We picked up takeout lunch from Thai Spices, and tried to catch the sunset vistas at Airport Mesa (it was cold and didn’t quite work but hot tea warded off the complaints). We went straight to dinner at Elote, the restaurant everyone told us we must try. Reservations are nearly impossible but I saw an opening for two and snagged it the night before, then emailed the restaurant using Open Table’s platform to let them know we were actually a party of five. 

Day 4

The view from Bell Rock. Photo: Nitin Mukul

Our last day in Sedona started out with an early morning hike, sans senior and children, to Soldiers Pass (the 7 Sacred Tubs were full and gorgeous thanks to rain from the previous day). Then we returned for one last breakfast, checked out of the hotel and did as much of the Bell Rock hike with the kids as we could muster. The climb here is steeper than I anticipated with places you really have to hoist upward (it might have just been the route we took). 

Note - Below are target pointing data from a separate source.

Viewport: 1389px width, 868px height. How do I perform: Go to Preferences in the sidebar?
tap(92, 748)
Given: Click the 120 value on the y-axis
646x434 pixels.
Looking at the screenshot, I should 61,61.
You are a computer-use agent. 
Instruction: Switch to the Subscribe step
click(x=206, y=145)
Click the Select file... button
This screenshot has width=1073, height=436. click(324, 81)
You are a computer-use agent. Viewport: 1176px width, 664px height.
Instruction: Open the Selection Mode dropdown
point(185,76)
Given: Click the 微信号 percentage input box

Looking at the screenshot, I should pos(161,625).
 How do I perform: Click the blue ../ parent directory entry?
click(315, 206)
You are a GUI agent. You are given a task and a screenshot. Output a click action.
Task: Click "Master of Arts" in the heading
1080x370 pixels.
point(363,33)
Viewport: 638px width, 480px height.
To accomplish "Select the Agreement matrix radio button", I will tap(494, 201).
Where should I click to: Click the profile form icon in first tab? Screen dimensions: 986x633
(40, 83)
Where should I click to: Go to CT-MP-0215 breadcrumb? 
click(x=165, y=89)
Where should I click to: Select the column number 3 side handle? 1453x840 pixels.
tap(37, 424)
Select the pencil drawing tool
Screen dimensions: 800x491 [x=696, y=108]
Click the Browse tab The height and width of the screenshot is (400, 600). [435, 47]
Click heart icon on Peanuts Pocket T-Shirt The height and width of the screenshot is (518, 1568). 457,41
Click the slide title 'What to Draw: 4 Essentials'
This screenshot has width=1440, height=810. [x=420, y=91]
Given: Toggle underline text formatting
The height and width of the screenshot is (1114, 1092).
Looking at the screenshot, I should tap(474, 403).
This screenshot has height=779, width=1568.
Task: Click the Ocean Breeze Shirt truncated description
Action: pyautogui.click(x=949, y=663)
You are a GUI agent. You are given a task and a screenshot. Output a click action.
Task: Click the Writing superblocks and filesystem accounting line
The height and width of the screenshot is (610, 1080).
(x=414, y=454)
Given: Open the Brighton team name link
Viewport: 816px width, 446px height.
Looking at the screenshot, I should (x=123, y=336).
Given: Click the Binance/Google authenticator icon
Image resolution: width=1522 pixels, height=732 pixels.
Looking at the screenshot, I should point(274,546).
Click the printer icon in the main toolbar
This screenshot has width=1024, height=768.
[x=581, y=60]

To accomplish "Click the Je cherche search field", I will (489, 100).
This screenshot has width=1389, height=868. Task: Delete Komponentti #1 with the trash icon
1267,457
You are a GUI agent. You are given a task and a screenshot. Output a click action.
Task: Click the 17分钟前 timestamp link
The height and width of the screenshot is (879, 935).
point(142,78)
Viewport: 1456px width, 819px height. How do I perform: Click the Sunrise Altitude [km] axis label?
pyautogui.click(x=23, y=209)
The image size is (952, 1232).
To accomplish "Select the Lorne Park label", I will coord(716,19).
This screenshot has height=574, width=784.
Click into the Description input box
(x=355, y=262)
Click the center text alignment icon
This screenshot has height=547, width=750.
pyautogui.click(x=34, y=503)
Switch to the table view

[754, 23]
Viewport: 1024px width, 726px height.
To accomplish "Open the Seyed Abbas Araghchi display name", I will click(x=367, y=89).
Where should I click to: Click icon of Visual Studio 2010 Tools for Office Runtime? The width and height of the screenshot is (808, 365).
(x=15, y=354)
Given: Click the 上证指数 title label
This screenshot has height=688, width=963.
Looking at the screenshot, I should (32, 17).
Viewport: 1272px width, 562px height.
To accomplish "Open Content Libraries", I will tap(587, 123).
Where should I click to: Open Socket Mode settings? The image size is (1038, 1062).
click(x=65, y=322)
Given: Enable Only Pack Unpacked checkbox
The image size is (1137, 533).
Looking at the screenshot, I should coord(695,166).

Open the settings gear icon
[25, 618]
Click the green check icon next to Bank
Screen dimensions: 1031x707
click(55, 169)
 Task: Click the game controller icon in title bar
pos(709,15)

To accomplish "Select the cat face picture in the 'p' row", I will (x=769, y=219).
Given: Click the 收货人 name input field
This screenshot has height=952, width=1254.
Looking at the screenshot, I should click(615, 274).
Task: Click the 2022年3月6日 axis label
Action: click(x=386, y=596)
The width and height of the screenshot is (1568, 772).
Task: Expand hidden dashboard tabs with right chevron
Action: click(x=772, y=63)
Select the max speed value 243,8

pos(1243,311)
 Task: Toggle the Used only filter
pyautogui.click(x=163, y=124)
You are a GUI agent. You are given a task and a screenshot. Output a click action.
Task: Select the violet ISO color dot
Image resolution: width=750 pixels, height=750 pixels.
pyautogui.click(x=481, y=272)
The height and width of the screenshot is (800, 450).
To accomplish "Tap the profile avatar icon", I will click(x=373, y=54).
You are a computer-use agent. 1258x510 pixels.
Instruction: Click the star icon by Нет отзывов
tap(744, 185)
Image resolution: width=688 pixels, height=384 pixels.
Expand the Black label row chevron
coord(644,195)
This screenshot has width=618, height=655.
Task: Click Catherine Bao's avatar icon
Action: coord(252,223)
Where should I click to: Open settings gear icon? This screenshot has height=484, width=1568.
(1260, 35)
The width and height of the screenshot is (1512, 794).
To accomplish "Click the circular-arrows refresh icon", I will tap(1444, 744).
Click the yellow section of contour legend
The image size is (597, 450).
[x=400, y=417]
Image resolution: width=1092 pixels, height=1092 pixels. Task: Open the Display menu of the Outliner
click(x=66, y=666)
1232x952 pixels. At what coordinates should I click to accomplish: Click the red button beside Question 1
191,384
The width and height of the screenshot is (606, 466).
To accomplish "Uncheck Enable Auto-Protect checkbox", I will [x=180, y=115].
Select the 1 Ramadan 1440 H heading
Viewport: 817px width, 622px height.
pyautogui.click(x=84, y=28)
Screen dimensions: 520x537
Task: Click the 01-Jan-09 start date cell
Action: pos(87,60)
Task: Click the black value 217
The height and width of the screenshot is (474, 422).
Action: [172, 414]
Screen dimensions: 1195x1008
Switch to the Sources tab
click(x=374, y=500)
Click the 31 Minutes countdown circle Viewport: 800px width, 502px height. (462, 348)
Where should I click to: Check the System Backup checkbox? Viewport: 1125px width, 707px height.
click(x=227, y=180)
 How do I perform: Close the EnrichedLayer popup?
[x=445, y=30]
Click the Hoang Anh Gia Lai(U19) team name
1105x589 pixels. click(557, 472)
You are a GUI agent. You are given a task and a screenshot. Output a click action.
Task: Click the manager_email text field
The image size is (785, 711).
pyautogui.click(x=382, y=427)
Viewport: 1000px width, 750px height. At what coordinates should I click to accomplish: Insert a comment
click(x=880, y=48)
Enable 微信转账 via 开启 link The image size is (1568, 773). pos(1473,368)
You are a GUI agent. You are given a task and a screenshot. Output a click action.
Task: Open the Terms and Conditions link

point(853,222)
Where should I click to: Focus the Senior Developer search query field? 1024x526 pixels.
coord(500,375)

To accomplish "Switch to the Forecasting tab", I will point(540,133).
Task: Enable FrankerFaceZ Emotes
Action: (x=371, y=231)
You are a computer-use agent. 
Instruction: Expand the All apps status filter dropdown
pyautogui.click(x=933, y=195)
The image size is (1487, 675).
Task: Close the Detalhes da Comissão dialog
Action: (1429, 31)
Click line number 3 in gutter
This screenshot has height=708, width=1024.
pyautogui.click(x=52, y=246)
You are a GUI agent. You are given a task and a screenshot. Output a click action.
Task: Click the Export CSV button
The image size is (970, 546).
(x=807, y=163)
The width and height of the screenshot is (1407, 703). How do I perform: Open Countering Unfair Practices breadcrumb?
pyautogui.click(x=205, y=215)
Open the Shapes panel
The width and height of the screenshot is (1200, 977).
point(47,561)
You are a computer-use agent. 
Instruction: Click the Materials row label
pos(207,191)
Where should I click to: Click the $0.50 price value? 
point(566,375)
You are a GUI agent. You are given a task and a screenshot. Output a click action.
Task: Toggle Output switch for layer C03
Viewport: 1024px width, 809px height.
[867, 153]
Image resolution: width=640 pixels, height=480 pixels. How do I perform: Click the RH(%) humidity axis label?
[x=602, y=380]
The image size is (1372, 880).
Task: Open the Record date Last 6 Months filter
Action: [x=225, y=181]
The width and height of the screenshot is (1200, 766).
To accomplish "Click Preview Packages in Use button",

The sacred pools. Photo: Nitin Mukul

During my research into hotels, I was impressed with L’Auberge but could not justify the prices on our budget. So instead, I booked us for lunch at its Cress on Oak Creek restaurant, and am so glad we did. The food was great but even better was the setting: rustic, woodsy and quiet. The front desk gave us food to feed the ducks, which no kid is ever too old to do. 

On our way out of Sedona, the family insisted we stop at the only McDonald’s with blue arches and they took photos and ordered a McFlurry for the road. We ended up at another thrift shop, Red Rock Resale, and bought wool hats, sage and records to take back home.